NY Times (registration required) | A Tab of Two Cities: Atlanta, Old and New
Bright, shiny Atlanta with its gleaming skyscrapers, roaring expressways and world-class shopping centers has become the unrivaled capital of the New South, a booming island of modernity anchored in a sea of Southern tradition. And though the New South has much to admire, on a weekend getaway on a $1,000 budget, I found old Atlanta, with its gracious, leafy neighborhoods, its smoky honky-tonk rib joints and an entire district devoted to the memory of the Rev. Dr. Martin Luther King Jr., more intriguing.
It's actually a more positive story than I expected it to be. (But then, when a reporter from New York spends a three-day weekend in Atlanta for the express purpose of writing a story about it, I expect something of an "oh, look, it's like a real city, only smaller" attitude, for which I must apologize. It was an unworthy assumption, and I was pleased to be proven wrong.)

I'd like to know, though, how Mr Kirby decided which establishments to grace with his presence. I'm particularly curious what led him to believe that the hotel that would best deliver the New South ambience he was looking for... was Swissôtel. Not that I have anything against Swissôtel, nor in fact any direct experience of it at all, I'm sure it's a lovely place (at its room rate it had better be). But when I think of Atlanta...Henry Grady's "brave and beautiful city", home of Coca-Cola, Ralph McGill, and Maynard Jackson...I don't think of Swissôtel. But then, where would I send him instead?

But he didn't hold it against us, so why complain.

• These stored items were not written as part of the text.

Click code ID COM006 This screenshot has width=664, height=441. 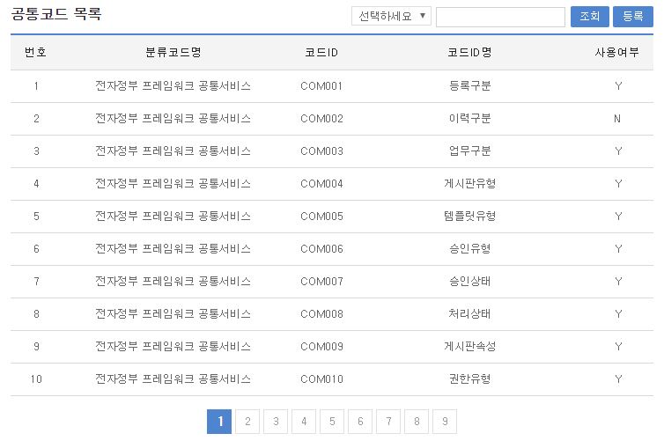coord(321,249)
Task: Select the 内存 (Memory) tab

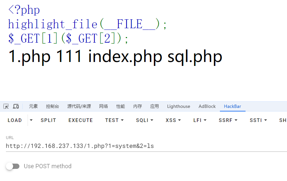Action: coord(137,106)
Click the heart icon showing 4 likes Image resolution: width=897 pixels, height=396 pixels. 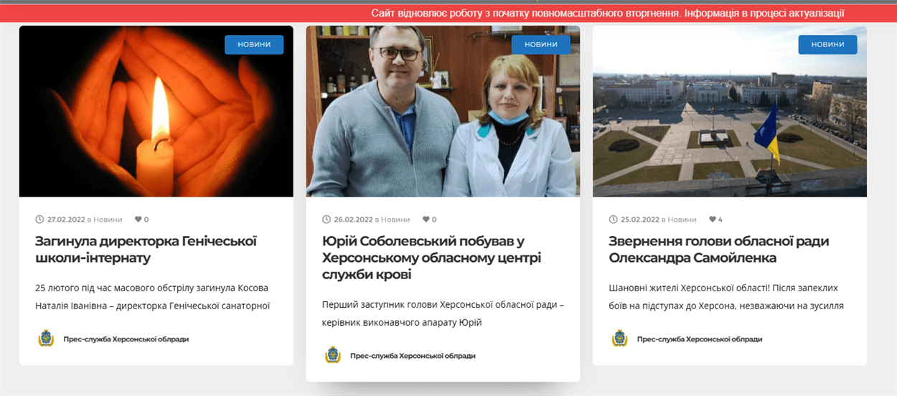point(712,220)
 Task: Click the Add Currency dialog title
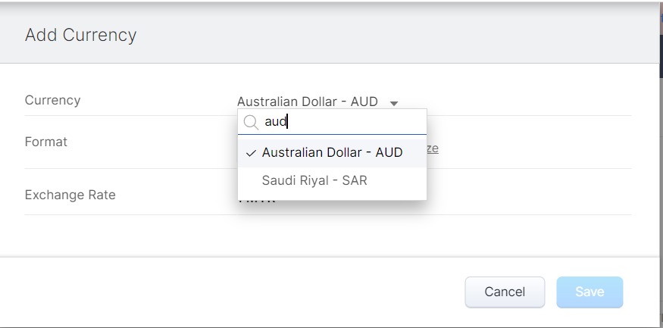click(81, 35)
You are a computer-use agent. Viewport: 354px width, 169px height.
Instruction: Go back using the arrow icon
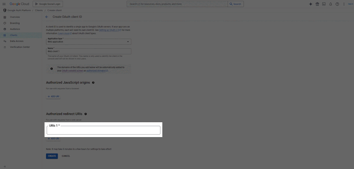pos(47,17)
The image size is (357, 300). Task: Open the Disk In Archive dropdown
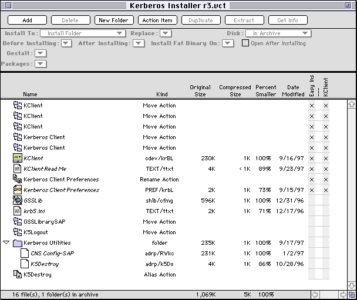click(x=278, y=33)
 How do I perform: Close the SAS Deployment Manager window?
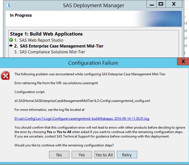pos(174,4)
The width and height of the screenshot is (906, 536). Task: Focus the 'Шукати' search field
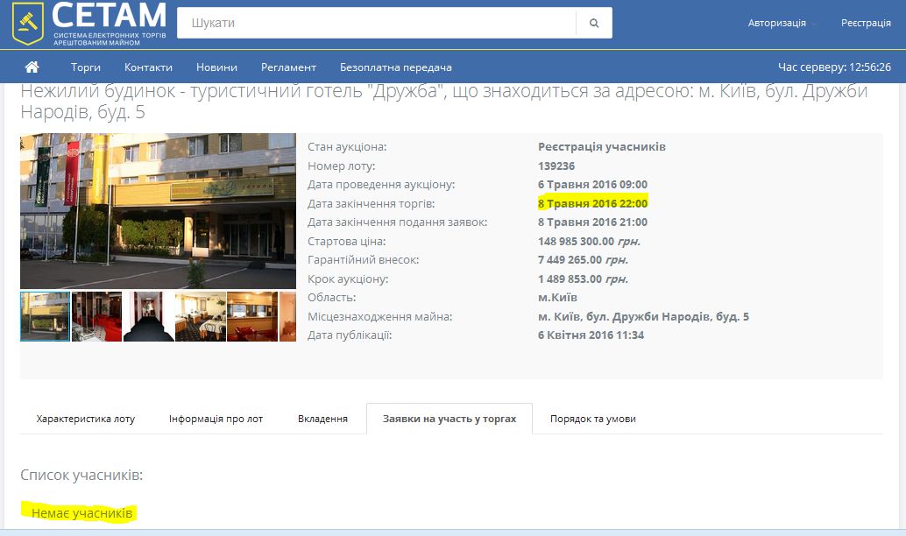point(377,23)
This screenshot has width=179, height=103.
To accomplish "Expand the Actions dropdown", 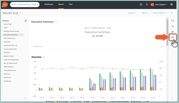I will (x=132, y=13).
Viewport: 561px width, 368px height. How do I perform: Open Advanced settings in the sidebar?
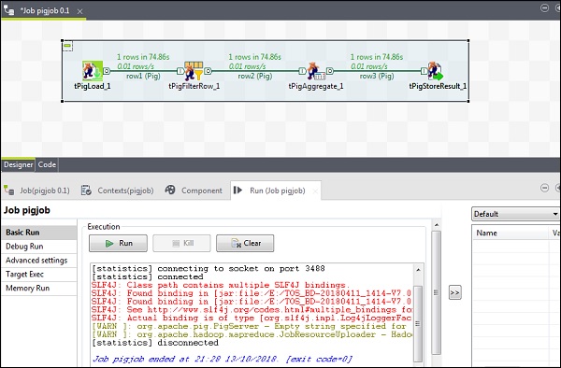pyautogui.click(x=36, y=260)
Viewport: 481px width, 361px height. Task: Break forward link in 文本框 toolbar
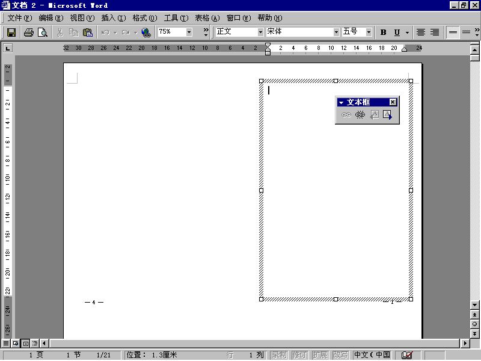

I'm amused that his satisfaction at the restaurants he sampled was inversely proportionate to the amount of money he spent there. I'm curious that he didn't point that out. His Saturday lunch at Fat Matt's Rib Shack ("The beamingly friendly woman behind the counter...called me 'baby.' Nobody in New York ever calls me 'baby.'") cost $15, and became the benchmark that almost every subsequent meal suffered in comparison to.

If that's what New Yorkers think of when they think of Atlanta, well, I'm OK with that.